Reproduce the records below, changing "Exit" to "Quit" and leaving everything else the same. Omit the pictures from your answer.

____ DATA PROVIDED

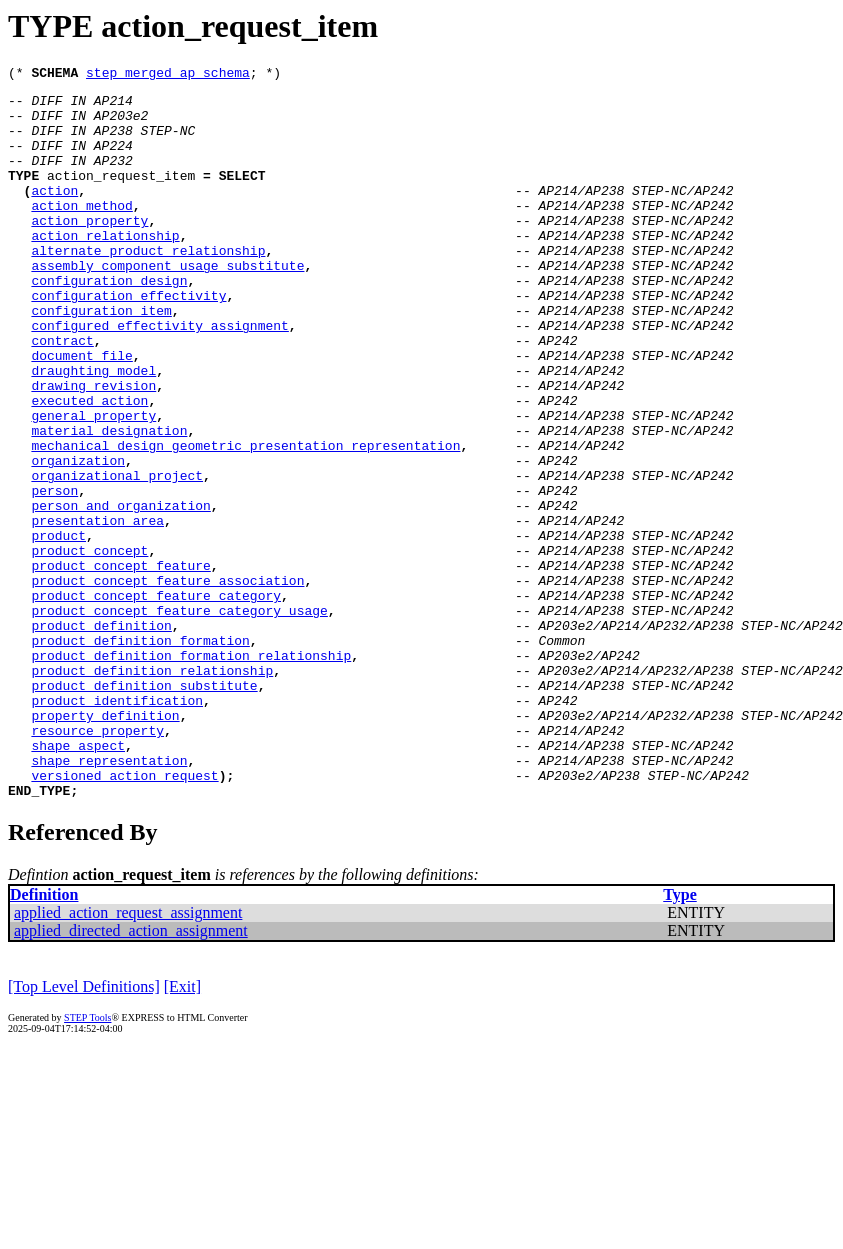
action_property (89, 250)
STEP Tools (87, 1161)
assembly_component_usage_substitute (167, 304)
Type (679, 1038)
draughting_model (93, 430)
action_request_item (121, 196)
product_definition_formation (140, 754)
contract (62, 394)
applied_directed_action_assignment (131, 1074)
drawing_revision (93, 448)
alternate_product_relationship (148, 286)
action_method (81, 232)
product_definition (101, 736)
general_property (93, 484)
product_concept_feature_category (156, 700)
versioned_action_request (124, 916)
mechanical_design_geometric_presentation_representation (245, 520)
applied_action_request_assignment (128, 1056)
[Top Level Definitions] (84, 1130)
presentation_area (97, 610)
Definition (44, 1038)
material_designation (109, 502)
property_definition (105, 844)
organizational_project (117, 556)
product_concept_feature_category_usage (179, 718)
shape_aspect (78, 880)
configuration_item (101, 358)
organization (78, 538)
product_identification (117, 826)
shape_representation (109, 898)
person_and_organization (120, 592)
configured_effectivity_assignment (159, 376)
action (54, 214)
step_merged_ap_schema (168, 75)
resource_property (97, 862)
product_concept (89, 646)
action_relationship (105, 268)
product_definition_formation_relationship (191, 772)
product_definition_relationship (152, 790)
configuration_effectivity (128, 340)
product (58, 628)
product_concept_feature (120, 664)
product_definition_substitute (144, 808)
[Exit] (182, 1130)
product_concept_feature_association (167, 682)
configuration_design (109, 322)
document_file (81, 412)
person (54, 574)
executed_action (89, 466)
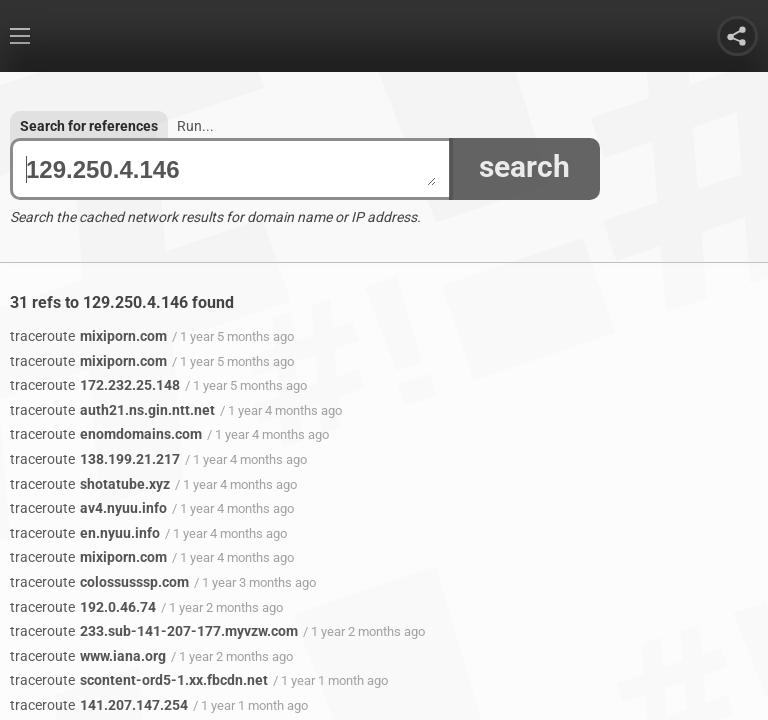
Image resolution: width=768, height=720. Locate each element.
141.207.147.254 (99, 705)
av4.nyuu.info (88, 508)
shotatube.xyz (90, 484)
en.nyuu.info (85, 533)
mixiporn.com (88, 336)
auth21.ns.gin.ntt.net (112, 410)
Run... (195, 126)
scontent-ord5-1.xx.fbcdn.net (139, 680)
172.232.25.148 (95, 385)
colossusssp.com (99, 582)
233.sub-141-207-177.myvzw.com (154, 631)
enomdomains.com (106, 434)
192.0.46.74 (83, 607)
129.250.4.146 (231, 169)
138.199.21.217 (95, 459)
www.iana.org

________

▶ EXERCISE OUTPUT
action_property (89, 250)
STEP Tools (87, 1161)
assembly_component_usage_substitute (167, 304)
Type (679, 1038)
draughting_model (93, 430)
action_request_item (121, 196)
product_definition_formation (140, 754)
contract (62, 394)
applied_directed_action_assignment (131, 1074)
drawing_revision (93, 448)
alternate_product_relationship (148, 286)
action_method (81, 232)
product_definition (101, 736)
general_property (93, 484)
product_concept_feature_category (156, 700)
versioned_action_request (124, 916)
mechanical_design_geometric_presentation_representation (245, 520)
applied_action_request_assignment (128, 1056)
[Top Level Definitions] (84, 1130)
presentation_area (97, 610)
Definition (44, 1038)
material_designation (109, 502)
property_definition (105, 844)
organizational_project (117, 556)
product_concept_feature_category_usage (179, 718)
shape_aspect (78, 880)
configuration_item (101, 358)
organization (78, 538)
product_identification (117, 826)
shape_representation (109, 898)
person_and_organization (120, 592)
configured_effectivity_assignment (159, 376)
action (54, 214)
step_merged_ap_schema (168, 75)
resource_property (97, 862)
product_concept (89, 646)
action_relationship (105, 268)
product_definition_formation_relationship (191, 772)
product_definition_relationship (152, 790)
configuration_effectivity (128, 340)
product (58, 628)
product_concept_feature (120, 664)
product_definition_substitute (144, 808)
[Quit] (182, 1130)
product_concept_feature_association (167, 682)
configuration_design (109, 322)
document_file (81, 412)
person (54, 574)
executed_action (89, 466)
Image resolution: width=768, height=720. Locate each element.
141.207.147.254 (99, 705)
av4.nyuu.info (88, 508)
shotatube.xyz (90, 484)
en.nyuu.info (85, 533)
mixiporn.com (88, 336)
auth21.ns.gin.ntt.net (112, 410)
Run... (195, 126)
scontent-ord5-1.xx.fbcdn.net (139, 680)
172.232.25.148 (95, 385)
colossusssp.com (99, 582)
233.sub-141-207-177.myvzw.com (154, 631)
enomdomains.com (106, 434)
192.0.46.74 (83, 607)
129.250.4.146 (231, 169)
138.199.21.217 (95, 459)
www.iana.org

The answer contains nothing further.